Now, about that nasty thing called the law, so often the bane of good reporting. Former Crikey editor Sophie Black recently wrote on the impact of defamation laws on #MeToo reporting in Australia. As Robinson explained, the United States has over two centuries of jurisprudence where if prominent persons have been charged with committing a crime: “We can have substantial unfettered coverage of it and the person can still get a fair trial. I’ve been somewhat surprised to learn here that it’s not true. And it’s a shame because the loser is the public. We forget sometimes that the press really does represent the public. We are the eyes and ears of the public.”
He referred to “a certain case that cannot be mentioned” here in Australia, and how he read The Australian referring to the upcoming court proceedings were “the trial of the century”.
“How can it be the trial of the century when you can’t even read about it? I can understand the law being plaintiff-friendly but if the public cannot expect the press to report fully and rigorously on matters of immense public importance or move it to the realm of politics then the public is the loser.”
Robinson then turned to investigative journalism and the people who make it. What makes a good Spotlight reporter?

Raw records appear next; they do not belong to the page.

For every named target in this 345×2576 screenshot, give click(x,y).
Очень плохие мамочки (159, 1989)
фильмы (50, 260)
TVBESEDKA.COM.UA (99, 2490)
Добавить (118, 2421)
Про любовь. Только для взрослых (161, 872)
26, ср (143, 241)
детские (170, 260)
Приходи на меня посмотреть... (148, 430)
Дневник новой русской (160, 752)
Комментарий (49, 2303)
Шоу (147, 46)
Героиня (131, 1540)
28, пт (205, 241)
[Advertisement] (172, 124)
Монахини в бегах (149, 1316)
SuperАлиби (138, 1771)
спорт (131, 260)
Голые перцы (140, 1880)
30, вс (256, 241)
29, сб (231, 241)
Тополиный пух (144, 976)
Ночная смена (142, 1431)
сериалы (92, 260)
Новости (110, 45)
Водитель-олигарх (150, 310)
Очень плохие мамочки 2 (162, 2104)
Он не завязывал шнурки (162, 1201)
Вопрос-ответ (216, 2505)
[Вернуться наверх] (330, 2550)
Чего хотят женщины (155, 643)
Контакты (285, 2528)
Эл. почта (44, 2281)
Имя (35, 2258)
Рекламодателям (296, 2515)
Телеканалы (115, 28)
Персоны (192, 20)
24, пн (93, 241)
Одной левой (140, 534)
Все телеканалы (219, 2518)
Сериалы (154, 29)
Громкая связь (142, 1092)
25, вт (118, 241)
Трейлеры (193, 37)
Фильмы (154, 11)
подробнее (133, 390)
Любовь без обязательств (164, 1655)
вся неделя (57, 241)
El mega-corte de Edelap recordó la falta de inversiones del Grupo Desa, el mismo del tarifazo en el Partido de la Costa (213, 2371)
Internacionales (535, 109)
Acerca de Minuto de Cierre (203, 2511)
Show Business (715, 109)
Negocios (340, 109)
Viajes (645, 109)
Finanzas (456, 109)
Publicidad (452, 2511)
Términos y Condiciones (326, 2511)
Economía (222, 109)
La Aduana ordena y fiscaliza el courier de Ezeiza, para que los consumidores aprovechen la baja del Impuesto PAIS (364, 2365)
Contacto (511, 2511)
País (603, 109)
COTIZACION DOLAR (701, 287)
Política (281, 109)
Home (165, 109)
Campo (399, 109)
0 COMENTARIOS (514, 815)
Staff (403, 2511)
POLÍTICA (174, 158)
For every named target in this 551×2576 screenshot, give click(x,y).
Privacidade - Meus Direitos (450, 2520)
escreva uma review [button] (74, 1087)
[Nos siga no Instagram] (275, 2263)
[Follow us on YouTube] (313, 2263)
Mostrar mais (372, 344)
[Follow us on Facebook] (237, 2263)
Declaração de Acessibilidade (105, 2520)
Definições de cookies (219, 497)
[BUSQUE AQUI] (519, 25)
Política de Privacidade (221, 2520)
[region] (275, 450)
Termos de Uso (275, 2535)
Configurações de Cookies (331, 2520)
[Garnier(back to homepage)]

“I’m looking for people who won’t take no for an answer … When you’re hiring people you want someone who gets into people’s faces. When I’m interviewing someone and by the end of the interview I’m the only one asking the questions, then that person won’t get the job. You want people who are curious and are fascinated by the world around them and who are comfortable — and this takes years to perfect — going up to complete strangers and asking tough questions. Who really like to do research, really like to go through documents, and who, when they leave the office, they still look at the world around them with the curiosity that they do when they’re on the clock.”
“Journalists tend to come from more middle-class affluent families, tend to go to better schools,” Robinson said. “The problem with that is that it cuts us off completely from the world of people who most need the help of journalists. The victimised people of this world who have no voice but for the one we can provide them … We need journalists who are prepared to go outside of their own world and learn how other people live and, in many cases, barely survive.”